All 100% Ajax, it just works!

As a side note: I started from scratch (completely new to wicket), and it took 
me two weeks to learn wicket and build
the application. Needless to say that I'm a definite a convert, thank you guys 
for creating this wonderful thing called
wicket!

Now for my question(s):

What my shop actually needs is a customizable gui. We develop a core module and 
users can write plugins for it, think
eclipse, firefox etc.

I know of Pax Wicket which is an "An OSGification of the Wicket web framework". 
It sounds very interesting and reading
the documentation it looks like exactly the thing we need. However creating a 
'Pax Wicket' application is something very
different from an ordinary Wicket app. I have the impression that 'going OSGi' 
is a decision comparable to 'going J2EE'
  and should not be made overnight, but I might be wrong there.

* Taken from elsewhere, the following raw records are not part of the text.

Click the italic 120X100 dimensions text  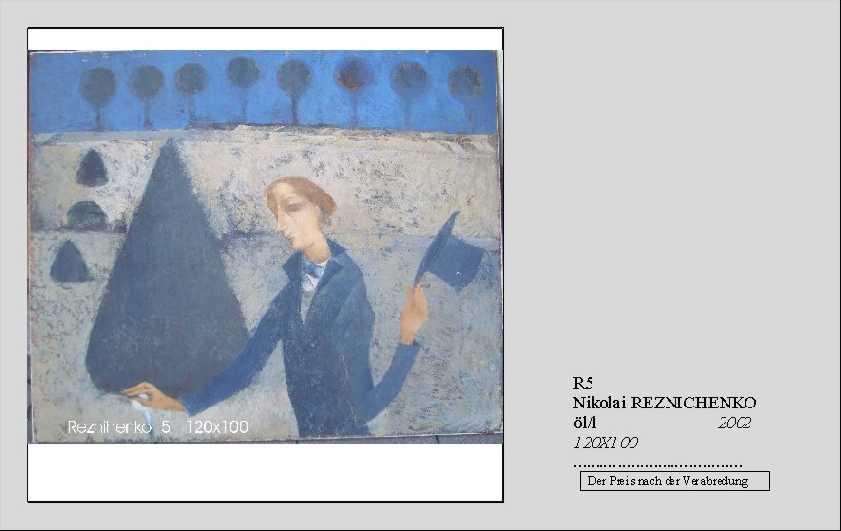click(x=605, y=442)
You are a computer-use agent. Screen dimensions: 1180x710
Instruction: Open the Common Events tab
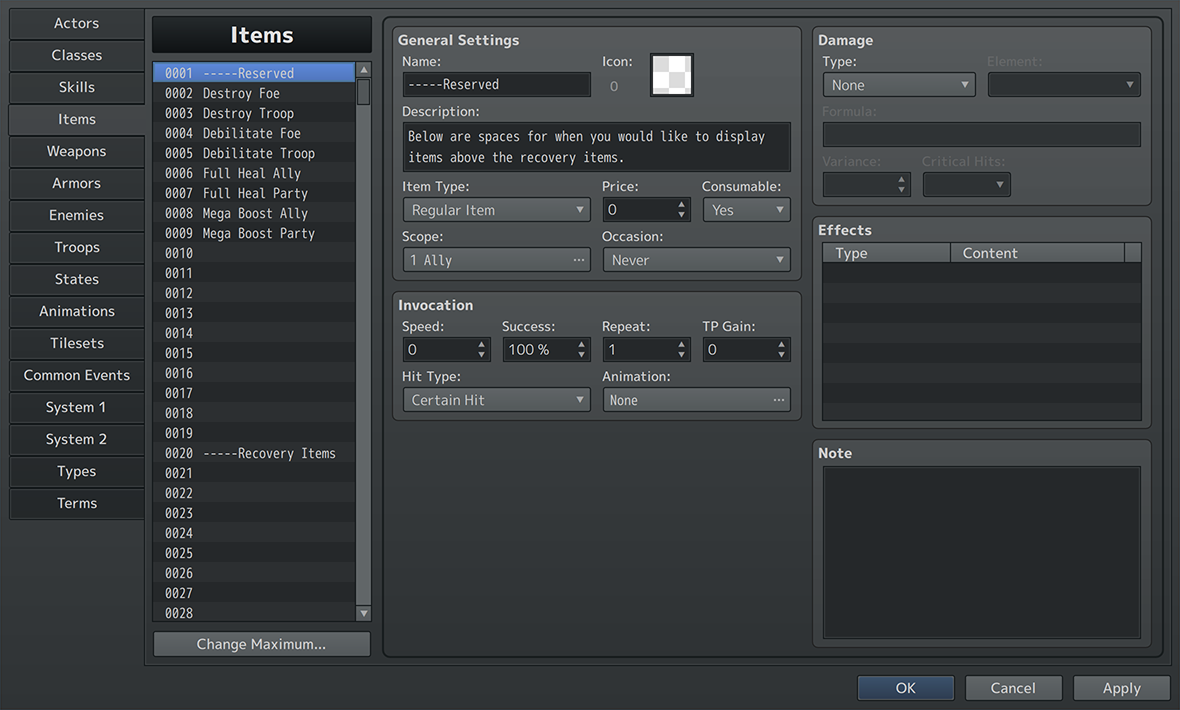77,375
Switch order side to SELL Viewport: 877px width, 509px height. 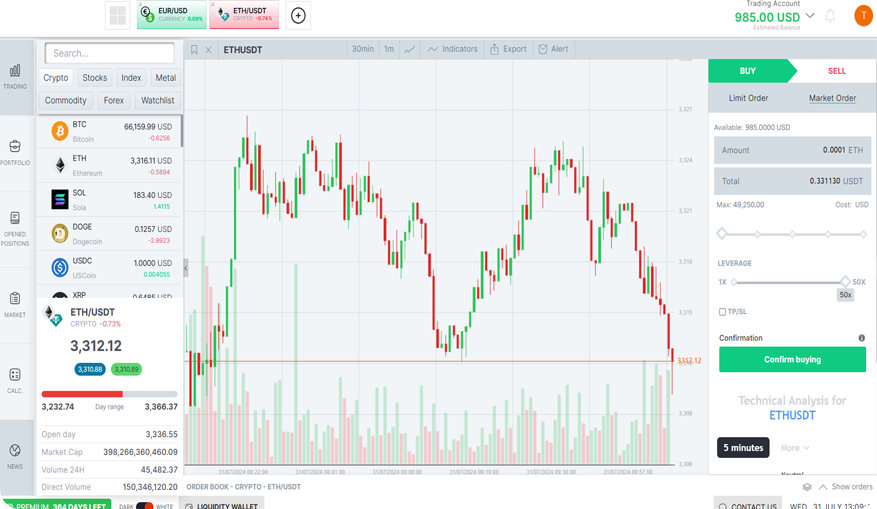836,71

I would prefer a simpler way of going this. Therefore I did some experimenting 
and tried to inject a wicket Component (a
Label) with wicket-spring, but found that injecting Wicket Components doesn't 
work. The proxy will try to access a
protected method on Component and fail. My guess is that that is a Good Thing 
because you're not supposed to inject
wicket Components this way, but I may be wrong there, am I? Is there another 
way?

What I did manage with just base Wicket was a custom ModalWindow.PageCreator 
that dynamically loads a Page (using
Class.forName) in it's createPage() method. That works, and because the class 
name is stored in the Model (it's a
property of the selected node in the tree) I now have a 'dynamic' modal window 
whose implementation (java + markup)
depends on the selected treenode and can be plugged in by adding a jar file to 
the project.

However, extensibility 'just' through popup dialogs is not enough, and as far 
as I understand it is not possible to do
the same trick for 'inline' (on the main Page) Components. Or is it?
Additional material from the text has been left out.